実際両国辺りは江戸時代の人々の遊び場だったりデートスポットだったりしたそうだ。「もしもタイムスリップできたら江戸で遊びたいなぁ…」という私の叶わぬ願望を刺激しまくった鮮烈な作品だった。川沿いの料亭で屋形船を眺めながらのんびりお酒飲んだりしたーい…もしかしたらゴッホもそんなような事、思ったかも。そう、両国といえば江戸東京博物館である。これまで二度ほど訪れたが、展示物があまりにも私好みな素敵な博物館だったな…日本橋や中村座の複製とか。また行きたい。今すぐ。イメージキャラクターの「えどまる」はまだ健在だろうか…。

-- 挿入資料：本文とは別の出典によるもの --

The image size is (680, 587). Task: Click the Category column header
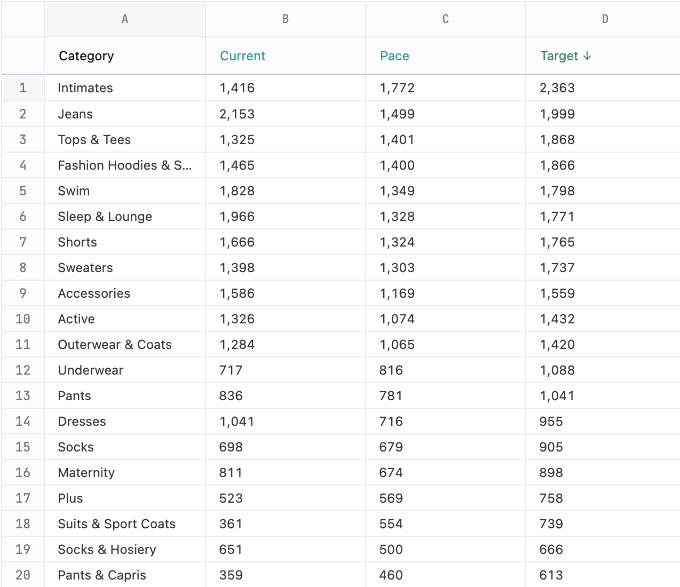click(x=86, y=56)
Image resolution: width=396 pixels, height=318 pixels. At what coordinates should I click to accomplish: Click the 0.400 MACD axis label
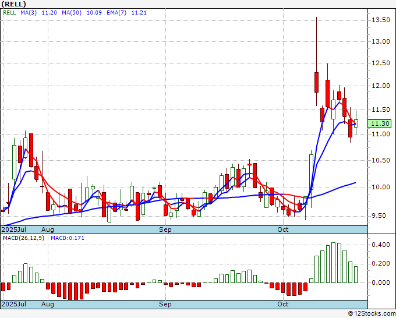[381, 245]
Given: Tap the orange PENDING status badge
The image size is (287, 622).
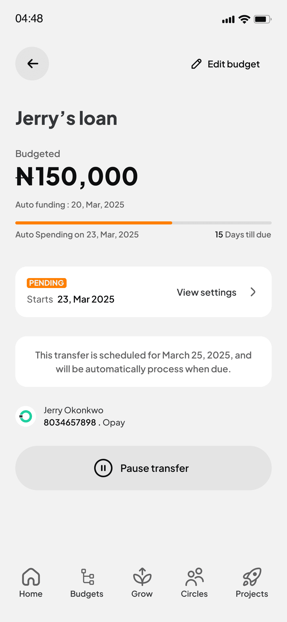Looking at the screenshot, I should pos(47,283).
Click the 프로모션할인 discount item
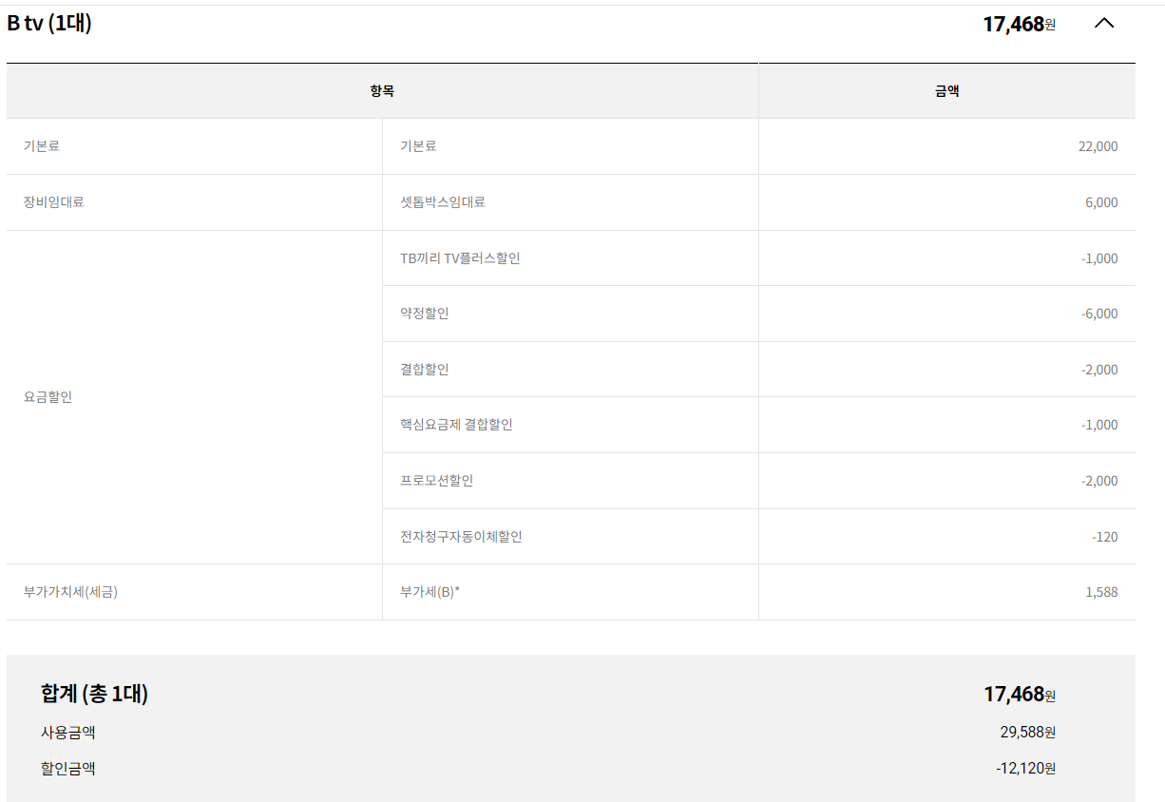This screenshot has height=802, width=1165. click(437, 481)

展覧会を見た後はもちろん飲み会である。ゼミのみんなでぞろぞろと居酒屋に入り、お酒を飲みまくりながら教育実習の思い出やら今後のことやらくだらない世間話やらをダラダラ語って終了。やっぱ明太子ポテトは美味しかった。生牡蠣を食べた先輩は今朝嘔吐しまくったらしい。…これからの宴会シーズン、牡蠣に気をつけよう。
書き忘れたが「四大浮世絵師展」、かなりおすすめである。松坂屋栄本店の南館で12月3日まで。